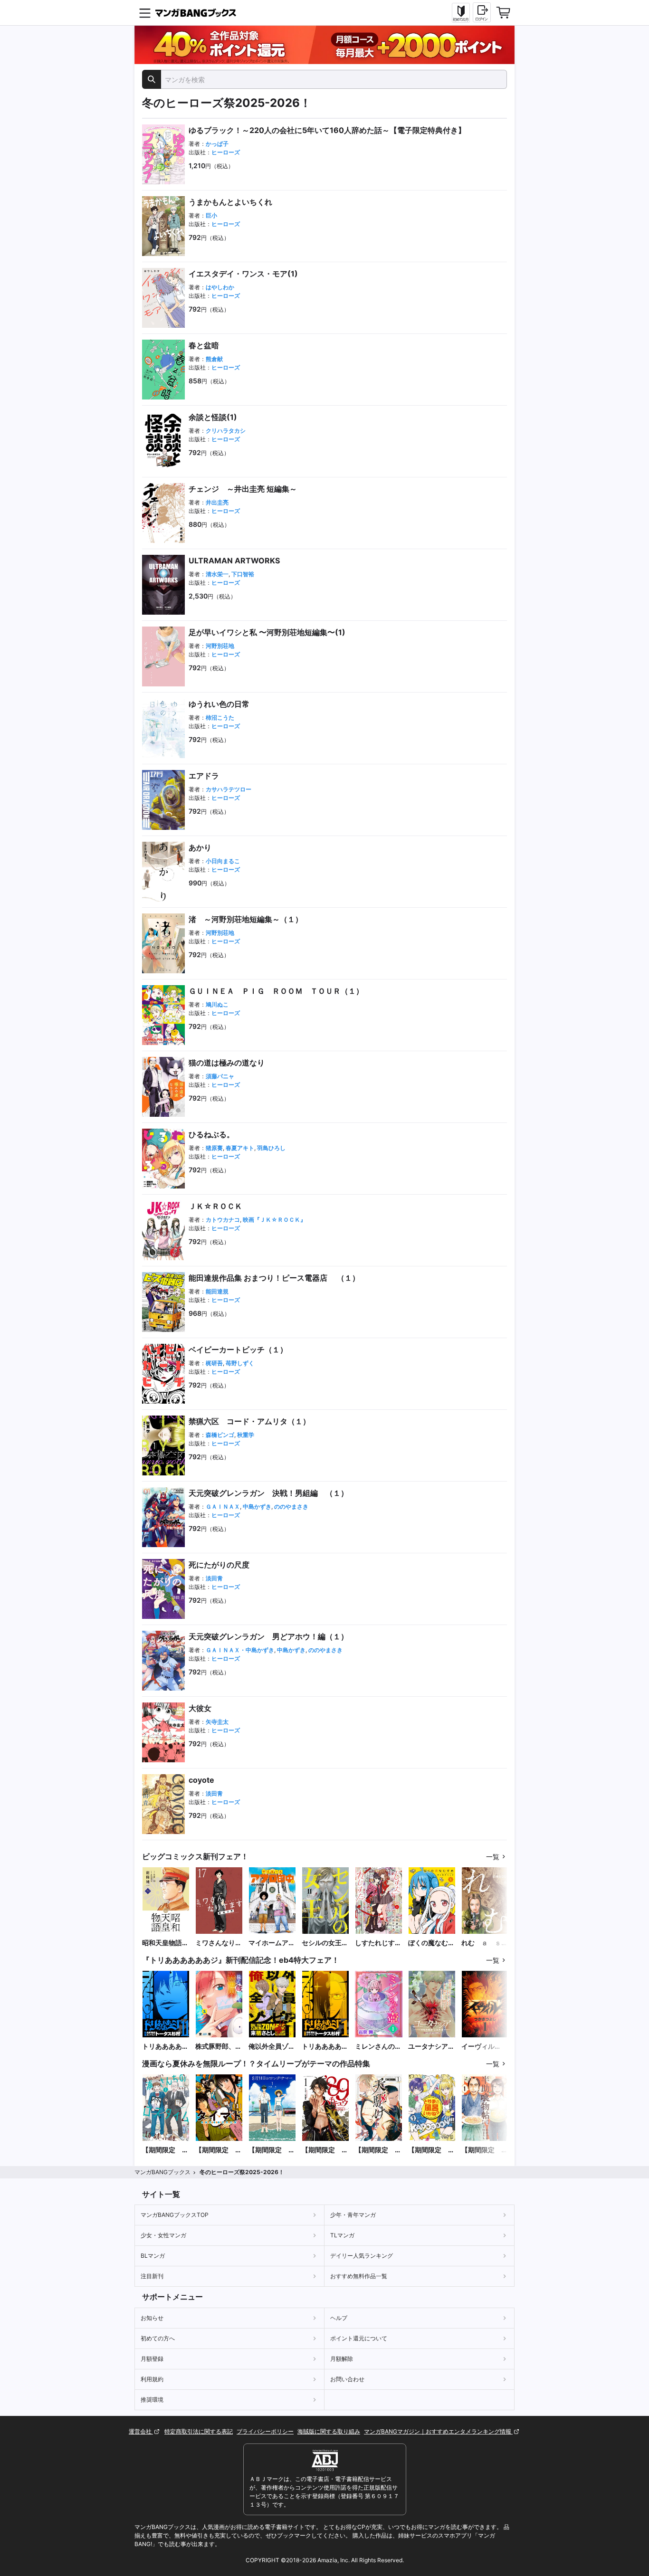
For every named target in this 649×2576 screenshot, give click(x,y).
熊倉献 (214, 358)
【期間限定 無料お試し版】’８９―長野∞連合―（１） (325, 2150)
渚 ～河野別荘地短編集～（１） (246, 919)
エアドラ (204, 775)
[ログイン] (481, 12)
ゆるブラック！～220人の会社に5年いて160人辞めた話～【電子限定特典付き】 (327, 130)
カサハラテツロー (228, 789)
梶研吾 (214, 1363)
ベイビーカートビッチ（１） (238, 1349)
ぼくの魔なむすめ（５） (431, 1943)
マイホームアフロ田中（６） (271, 1943)
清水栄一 (217, 574)
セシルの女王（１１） (322, 1943)
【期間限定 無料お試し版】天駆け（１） (378, 2150)
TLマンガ (342, 2235)
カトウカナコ (223, 1219)
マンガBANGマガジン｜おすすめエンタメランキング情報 (438, 2431)
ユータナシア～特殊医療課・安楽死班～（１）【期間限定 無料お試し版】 (431, 2046)
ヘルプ (338, 2317)
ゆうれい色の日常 (219, 704)
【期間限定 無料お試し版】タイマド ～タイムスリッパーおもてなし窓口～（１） (218, 2150)
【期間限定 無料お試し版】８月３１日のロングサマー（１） (271, 2150)
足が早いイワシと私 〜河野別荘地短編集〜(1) (267, 632)
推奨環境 (152, 2399)
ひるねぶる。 (211, 1134)
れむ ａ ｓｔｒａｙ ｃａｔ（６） (484, 1943)
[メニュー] (144, 12)
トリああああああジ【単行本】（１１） (165, 2046)
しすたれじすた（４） (378, 1943)
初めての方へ (158, 2338)
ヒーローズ (225, 152)
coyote (201, 1780)
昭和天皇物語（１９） (162, 1943)
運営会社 (141, 2431)
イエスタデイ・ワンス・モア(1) (243, 273)
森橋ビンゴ (220, 1434)
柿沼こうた (220, 717)
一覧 (492, 1857)
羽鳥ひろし (271, 1147)
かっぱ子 (217, 143)
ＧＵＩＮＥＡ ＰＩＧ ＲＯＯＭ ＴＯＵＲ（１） (276, 991)
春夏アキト (240, 1147)
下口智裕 (242, 574)
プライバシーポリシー (265, 2431)
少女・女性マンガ (163, 2235)
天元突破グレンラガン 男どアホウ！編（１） (268, 1636)
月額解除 (341, 2358)
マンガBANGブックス (162, 2172)
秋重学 (245, 1434)
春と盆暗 (204, 345)
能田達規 (217, 1291)
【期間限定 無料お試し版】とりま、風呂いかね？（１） (431, 2150)
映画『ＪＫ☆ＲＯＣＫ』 (274, 1219)
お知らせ (152, 2317)
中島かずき (257, 1506)
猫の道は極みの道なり (227, 1062)
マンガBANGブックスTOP (175, 2214)
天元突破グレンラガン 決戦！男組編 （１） (268, 1493)
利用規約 (152, 2379)
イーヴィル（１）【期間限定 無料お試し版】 (484, 2046)
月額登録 (152, 2358)
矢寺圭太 (217, 1721)
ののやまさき (291, 1506)
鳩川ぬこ (217, 1004)
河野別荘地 (220, 645)
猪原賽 (214, 1147)
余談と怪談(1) (213, 417)
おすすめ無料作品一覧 (358, 2276)
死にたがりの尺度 (219, 1564)
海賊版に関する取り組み (328, 2431)
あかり (200, 847)
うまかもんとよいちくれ (230, 202)
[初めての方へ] (460, 13)
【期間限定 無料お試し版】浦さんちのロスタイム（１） (165, 2150)
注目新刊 (152, 2276)
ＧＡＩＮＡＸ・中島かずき (240, 1650)
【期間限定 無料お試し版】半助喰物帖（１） (484, 2150)
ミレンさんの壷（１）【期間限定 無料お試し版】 (378, 2046)
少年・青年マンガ (353, 2214)
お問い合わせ (347, 2379)
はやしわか (220, 287)
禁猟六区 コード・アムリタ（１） (249, 1421)
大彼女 (200, 1708)
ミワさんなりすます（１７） (218, 1943)
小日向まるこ (223, 861)
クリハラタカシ (226, 430)
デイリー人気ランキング (361, 2255)
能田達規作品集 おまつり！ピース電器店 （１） (274, 1278)
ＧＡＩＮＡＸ (223, 1506)
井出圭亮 (217, 502)
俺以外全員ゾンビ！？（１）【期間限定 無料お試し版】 (271, 2046)
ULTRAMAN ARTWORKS (234, 560)
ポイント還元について (358, 2338)
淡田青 (214, 1578)
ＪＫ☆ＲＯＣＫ (215, 1206)
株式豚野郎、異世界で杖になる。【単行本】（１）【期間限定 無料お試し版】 (218, 2046)
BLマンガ (153, 2255)
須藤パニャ (220, 1076)
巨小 (211, 215)
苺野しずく (240, 1363)
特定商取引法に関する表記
◆ ◆ ◆ ◆ ◆
→ PROBLEM TO SOLVE
Exactly as they appear, please return only the lines from the first line of the records through the line containing "無料お試し版】８月３１日のロングサマー（１） (271, 2150)", both included, leaving out all pictures.

→ COMPLETED EXERCISE
For every named target in this 649×2576 screenshot, give click(x,y).
熊倉献 (214, 358)
【期間限定 無料お試し版】’８９―長野∞連合―（１） (325, 2150)
渚 ～河野別荘地短編集～（１） (246, 919)
エアドラ (204, 775)
[ログイン] (481, 12)
ゆるブラック！～220人の会社に5年いて160人辞めた話～【電子限定特典付き】 (327, 130)
カサハラテツロー (228, 789)
梶研吾 (214, 1363)
ベイビーカートビッチ（１） (238, 1349)
ぼくの魔なむすめ（５） (431, 1943)
マイホームアフロ田中（６） (271, 1943)
清水栄一 (217, 574)
セシルの女王（１１） (322, 1943)
【期間限定 無料お試し版】天駆け（１） (378, 2150)
TLマンガ (342, 2235)
カトウカナコ (223, 1219)
マンガBANGマガジン｜おすすめエンタメランキング情報 (438, 2431)
ユータナシア～特殊医療課・安楽死班～（１）【期間限定 無料お試し版】 (431, 2046)
ヘルプ (338, 2317)
ゆうれい色の日常 (219, 704)
【期間限定 無料お試し版】タイマド ～タイムスリッパーおもてなし窓口～（１） (218, 2150)
【期間限定 無料お試し版】８月３１日のロングサマー（１） (271, 2150)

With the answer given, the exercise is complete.